Saffron Chicken With Prunes
- 8 ounces dried pitted prunes
- 1/2 teaspoon saffron
- 1 1/2 cups water
- 4 (4-ounce) skinned and boned chicken breast halves
- 1/2 teaspoon salt
- 1/2 teaspoon freshly ground pepper
- 1 tablespoon olive oil
- 1 large onion, chopped
- 1 1/2 teaspoons diced candied ginger
- 1 (3-inch) cinnamon stick
- 3 tablespoons sliced almonds, toasted
- 2 tablespoons minced fresh parsley
- Combine prunes, saffron, and 1 1/2 cups water in a large bowl; let stand 1 hour. Drain, reserving liquid, and set aside.

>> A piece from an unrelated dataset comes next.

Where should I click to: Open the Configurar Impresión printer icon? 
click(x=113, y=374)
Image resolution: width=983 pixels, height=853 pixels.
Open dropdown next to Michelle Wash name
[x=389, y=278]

- Sprinkle chicken with salt and pepper; cook in hot oil in a large skillet about 5 minutes on each side. Remove chicken, reserving drippings in skillet; keep chicken warm.
- Saute onion in reserved drippings 5 minutes; add prunes, reserved prune liquid, ginger, and cinnamon stick. Bring to a boil over medium-high heat. Reduce heat, and simmer 5 minutes or until mixture is reduced to 1 cup. Add chicken; cook 5 minutes or until chicken is done. Remove and discard cinnamon stick. Sprinkle with almonds and parsley.
prunes, saffron, water, salt, freshly ground pepper, olive oil, onion, candied ginger, cinnamon stick, almonds, parsley
Taken from www.myrecipes.com/recipe/saffron-chicken-with-prunes (may not work)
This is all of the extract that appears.